YRB When did you start to focus on eco-luxe couture?
It went from working with cashmeres and expanded to using other fabrics and [eventually] completed an entire collection I showed at past L.A. Fashion Week shows. From there, it evolved into a couture line. I now make couture corsets and bustier dresses in addition to my iconic cashmere cardigans that have been featured in magazines such as Vibe, Elle, WWD, InStyle and Playboy. For the line, I started working with a fabric that’s made of recycled cassette tape that was developed by Alyce Santoro. It’s called “sonic fabric” and it makes sounds when you move. It’s so beautiful and looks high-tech.

YRB: You also make eco-friendly bridal dresses. How did this segment of your line start?
I had put a wedding dress at the end of one of my fashion shows and all of a sudden I was getting call from brides about bridal stuff. It started from getting on one bridal blog to getting various calls from brides. That’s when I decided to launch the wedding collection.
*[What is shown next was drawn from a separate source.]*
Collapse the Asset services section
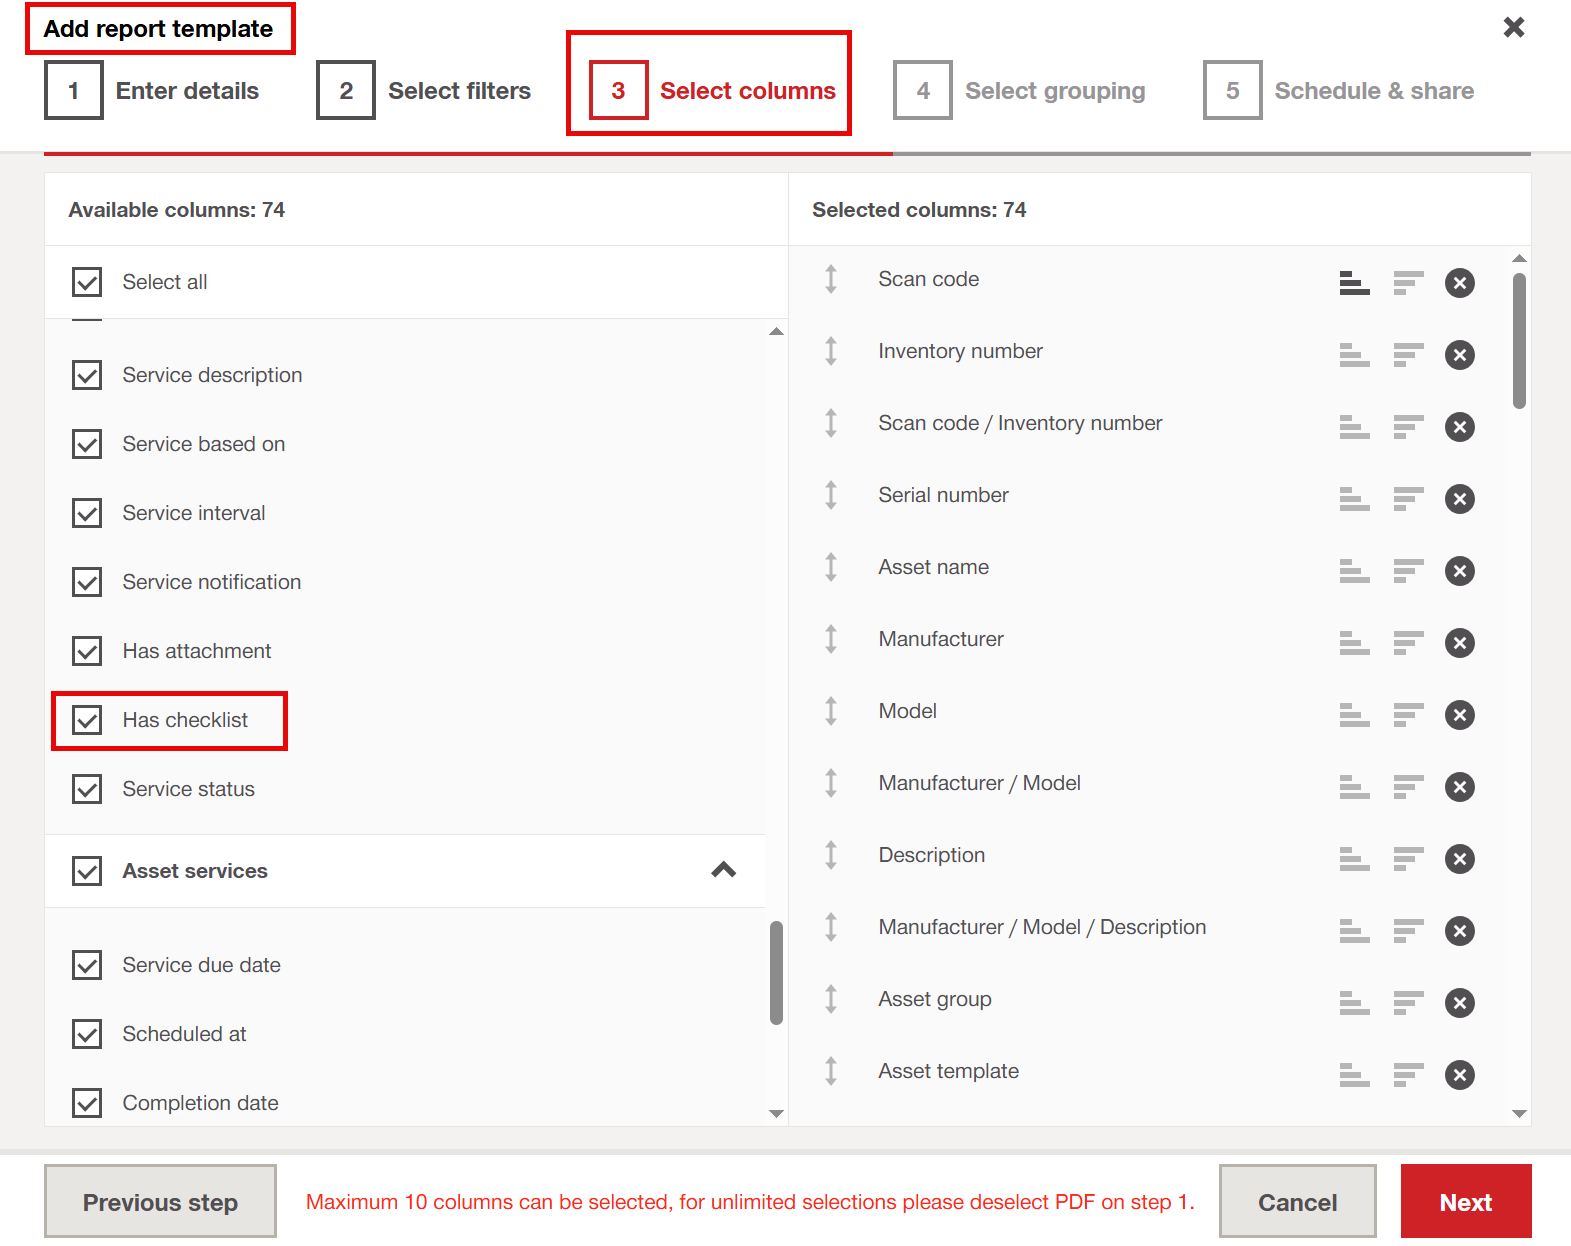Screen dimensions: 1571x1246 click(x=723, y=870)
I do a lot of custom works with brides and have some pre-made designs on my site.

YRB: Why the interest in eco culture as your fashion basis?
I think I always liked reusing old things. It may have been because of where I came from. I used to live on a farm, and in the attic of my house was a chest full of old clothes from the 1800s that my mom saved from old relatives. I’ve always also had an interest in vintage. As an art student in N.Y., I’d always try to find cheap things to work with. Vintage is not only less expensive, but it’s also constructed so well that it lasts longer. I started designing stuff at a time when there really wasn’t a word for eco stuff, so I decided to reuse stuff instead. Not being wasteful is more of something I try to live by as well.
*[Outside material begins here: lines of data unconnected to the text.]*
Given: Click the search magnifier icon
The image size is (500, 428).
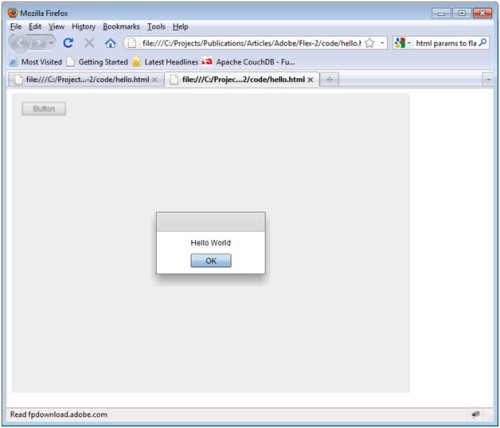Looking at the screenshot, I should click(x=483, y=43).
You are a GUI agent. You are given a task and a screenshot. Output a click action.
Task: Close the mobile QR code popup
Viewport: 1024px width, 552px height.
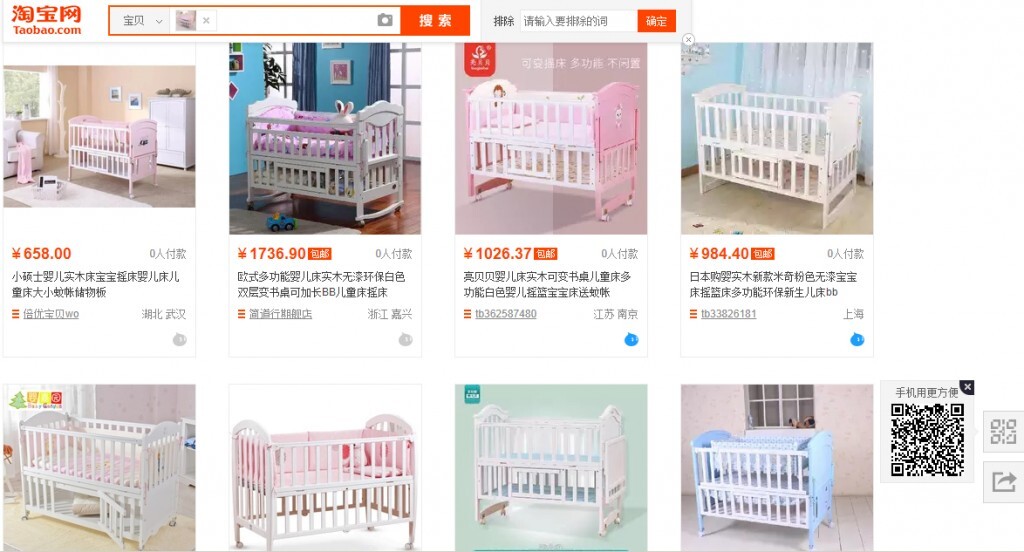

YRB: When people think of sustainable clothing, they usually think of it as not being stylish. How do your designs change this perception?
There are new fabrics that have been developed because of demand. There was a struggle to find eco fabric that looked good. Hemp, in the beginning, was scratchy and didn’t look nice. But now there are more choices, like fabrics [made out] of soy and corn. Hemp has even gotten better. I use a lot of beech wood in my designs and hemp silk that looks so beautiful and is so soft.
Recycled goods are actually also considered to be eco fashion. People throw away the most amazing things. I take what people don’t want and [make it] something beautiful and unique. My main thing is to feel good about what I do in this industry.

YRB: Do you have any other projects in the works for 2011?
Since the economy has taken a turn for the worse, people have turned away from eco since it’s so expensive. I still have my regular clientele that buy my couture line, but I’m starting a new line that’s a bit more affordable and able to be made in larger volumes. I’m doing more simple tees and ones that are a bit more embellished. The simple tees make for great layering pieces, while the more decorated ones are a bit edgier and fun. The basics line is called Deborah Lindquist Basics and the other is named Green Queen.
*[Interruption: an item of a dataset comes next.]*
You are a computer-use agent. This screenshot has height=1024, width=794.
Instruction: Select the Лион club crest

YRB: Where would you like to see the brand in the next five years?
Stable and everywhere. I would really like to see it have a strong presence in the fashion world. I’d also like it to become a lifestyle brand. I’m already doing bridal, couture and everyday pieces and would like to get into home accessories. People who embrace eco incorporate it into all aspects of their lives, so I really feel my customers would embrace more lifestyle products from me.

YRB: What type of legacy would you like to leave behind in the fashion industry?
I’d like to know that I’ve designed beautiful things for people that they love and cherish. That I’ve used my creativity to the best of my ability and knowledge and was able to make the world a better place. I know it sounds silly, but I just want to do good for both the world and fashion!